Nella seconda metà degli anni Dieci lo storico complesso è stato radicalmente ristrutturato dal team di Carlo Ratti – architetto e ingegnere direttore del Senseable City Lab del MIT di Boston dove svolge ricerche avanzate sul rapporto tra architettura, urbanistica e reti digitali – che ne ha fatto uno spazio di lavoro sofisticato e sperimentale innervato da una rete di sensori e di tecnologie all’avanguardia. Il ridisegno del giardino è firmato dal celebre paesaggista francese Louis Benech.
Un edificio “responsive” e sostenibile
Il complesso formato dal villino Agnelli e dalla stecca di Albertini, caratterizzata da grandi vetrate al piano terreno e da due originali ordini di finestre estroflesse ai piani superiori, ospita oggi, oltre ai laboratori didattici della Fondazione, lo spazio di coworking Talent Garden dedicato a startup digitali innovative e un bar futuristico che fa ampio uso delle nuove tecnologie.
L’aspetto più significativo di questo “Office 3.0”, come lo definisce Carlo Ratti, è che sfrutta i vantaggi della IoT (Internet of Things) per trasformarsi in un complesso responsive, sostenibile e orientato al futuro.
Al suo interno infatti è possibile programmare in anticipo tramite un’app l’utilizzo degli ambienti e ogni genere di esperienza condivisa, ma soprattutto personalizzare la climatizzazione e l’illuminazione di ogni postazione di lavoro costruendo intorno ai singoli occupanti una sorta di “bolla ambientale” che li segue negli spostamenti attraverso l’edificio.

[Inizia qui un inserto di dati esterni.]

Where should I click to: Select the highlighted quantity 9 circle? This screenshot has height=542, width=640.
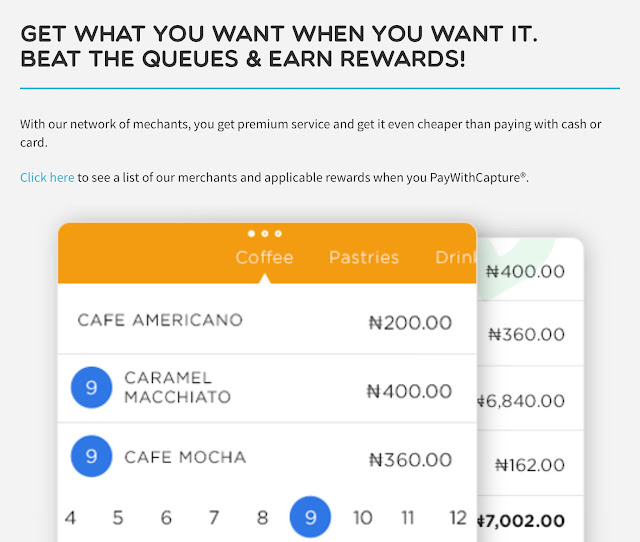point(310,517)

In questo modo si ottimizzano i consumi energetici permettendo una fruizione degli spazi ecologica e altamente confortevole.

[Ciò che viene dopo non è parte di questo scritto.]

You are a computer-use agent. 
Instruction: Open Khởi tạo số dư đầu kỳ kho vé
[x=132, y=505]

Spazi rivolti al quartiere
Il complesso si apre agli abitanti del quartiere con il corpo vetrato sporgente del digital bar, alla natura con un giardino-frutteto che offre agli occupanti la possibilità di lavorare nel verde e all’arte contemporanea con l’inserimento, nella scala principale della villa, di una suggestiva opera in vetro colorato alta due piani del celebre artista danese Olafur Eliasson, intitolata “Tempo junction”. Infine sopra l’atrio dell’ala Albertini sono state allestite due originali tensostrutture sospese a vari metri di altezza su cui i visitatori possono camminare, saltare o rilassarsi.
Questo progetto architettonico ad alto tasso di sperimentazione rompe le gabbie delle funzioni d’uso tradizionali per creare un sistema aperto di relazioni sia con le condizioni ambientali che con i colleghi, in sintonia con la fluidità degli stili di lavoro contemporanei.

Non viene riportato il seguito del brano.